→ **Task objective**
Recast the entries below as a Markdown table with the columns No. and Line, one row per line and blank lines skipped. Leave the pictures out.

→ **Input data**
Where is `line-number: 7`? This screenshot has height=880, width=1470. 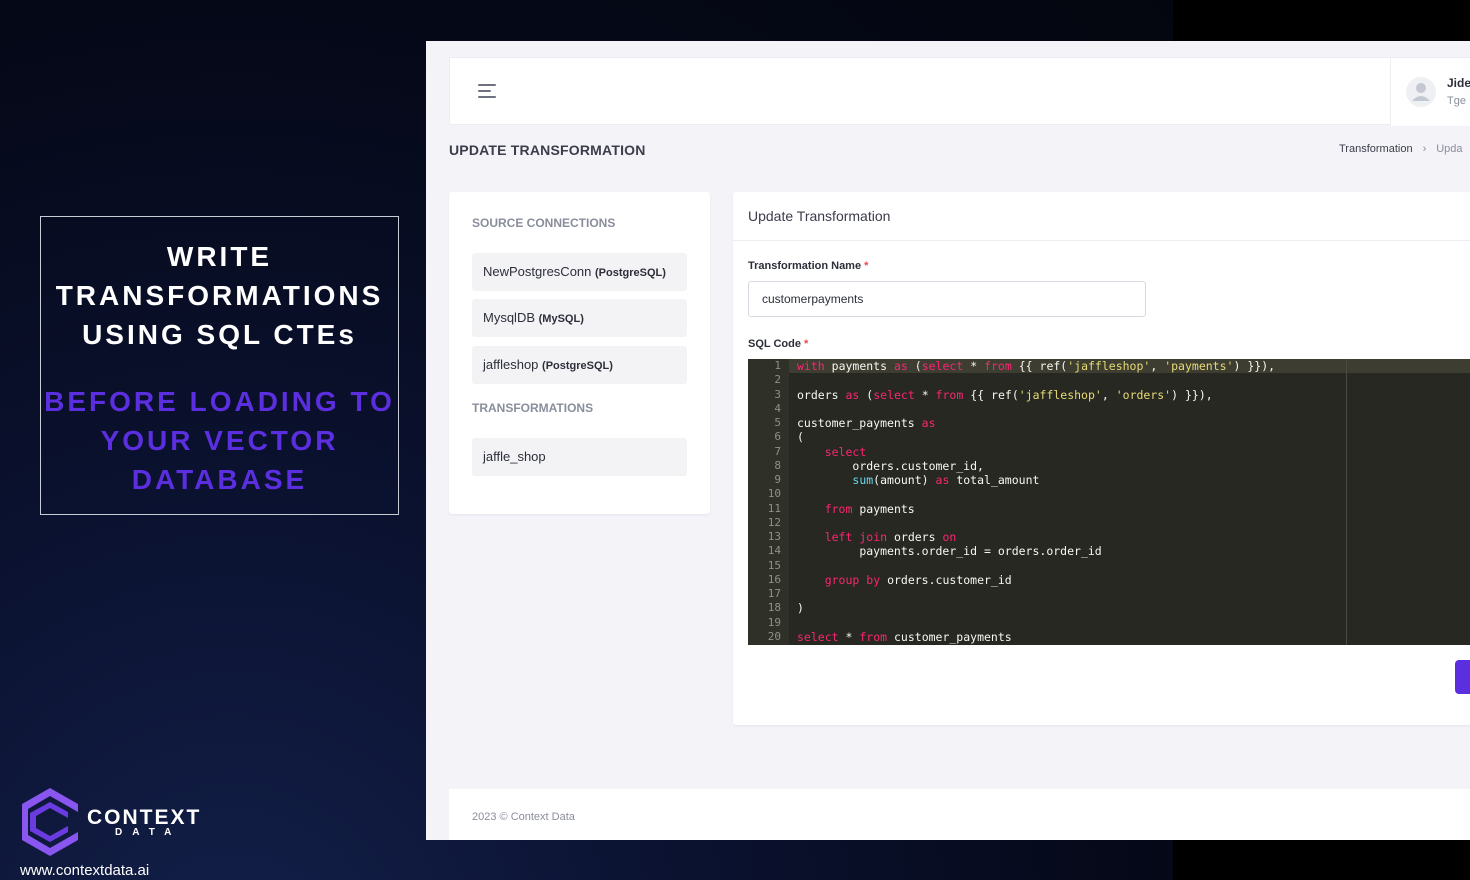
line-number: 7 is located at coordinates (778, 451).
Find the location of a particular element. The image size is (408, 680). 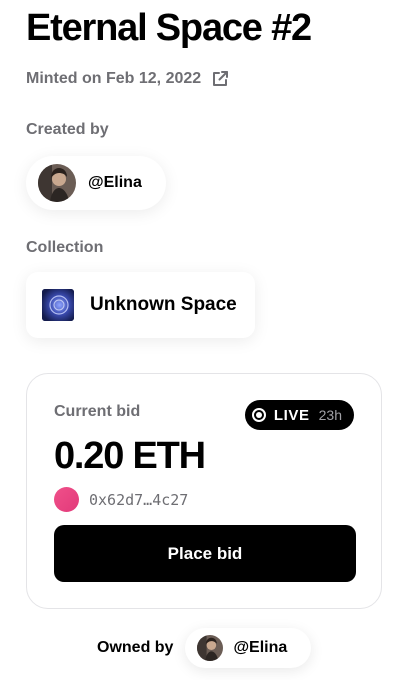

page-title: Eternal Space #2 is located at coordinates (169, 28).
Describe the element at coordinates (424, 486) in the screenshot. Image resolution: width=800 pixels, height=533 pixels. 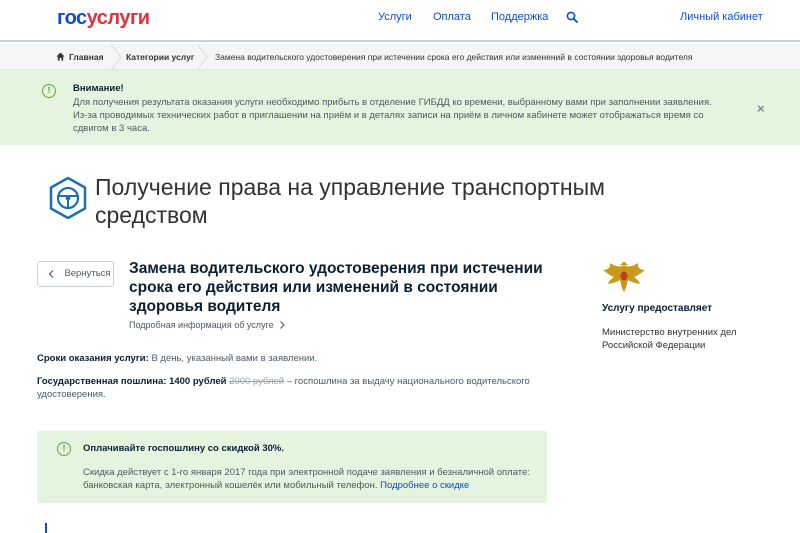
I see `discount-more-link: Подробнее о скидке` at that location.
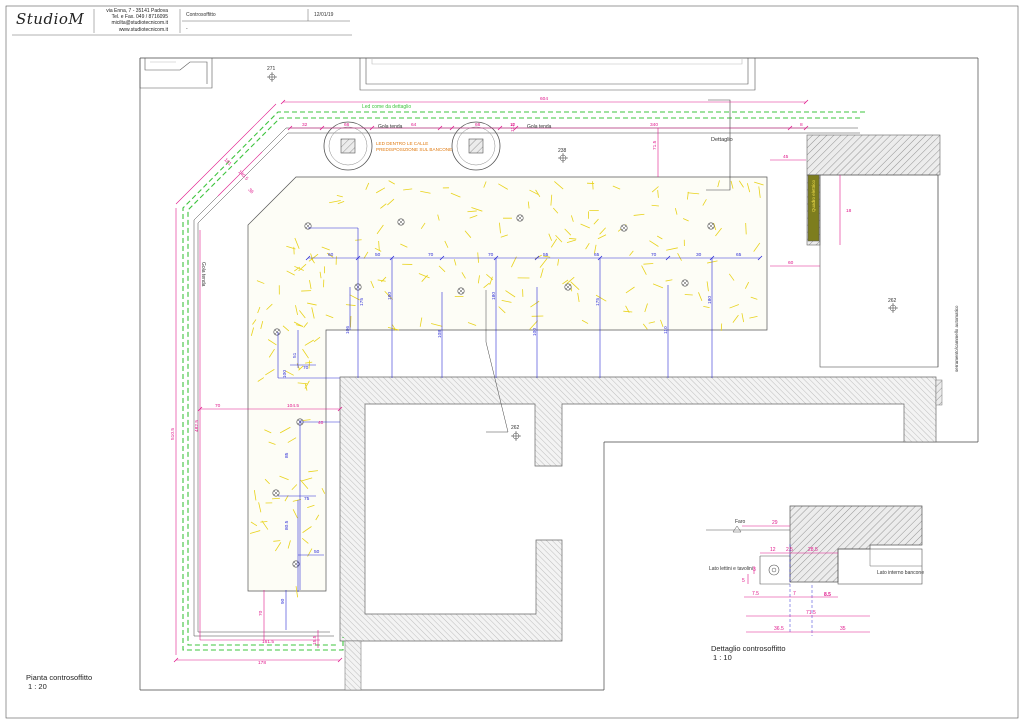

→ **Written solution**
| No. | Line |
|---|---|
| 1 | Where is `line-number: 7`? This screenshot has height=880, width=1470.  |
| 2 | line-number: 7 is located at coordinates (778, 451). |
| 3 | Find the location of a particular element. The image size is (408, 680).  |
| 4 | page-title: Eternal Space #2 is located at coordinates (169, 28). |
| 5 | Describe the element at coordinates (424, 486) in the screenshot. Image resolution: width=800 pixels, height=533 pixels.  |
| 6 | I see `discount-more-link: Подробнее о скидке` at that location. |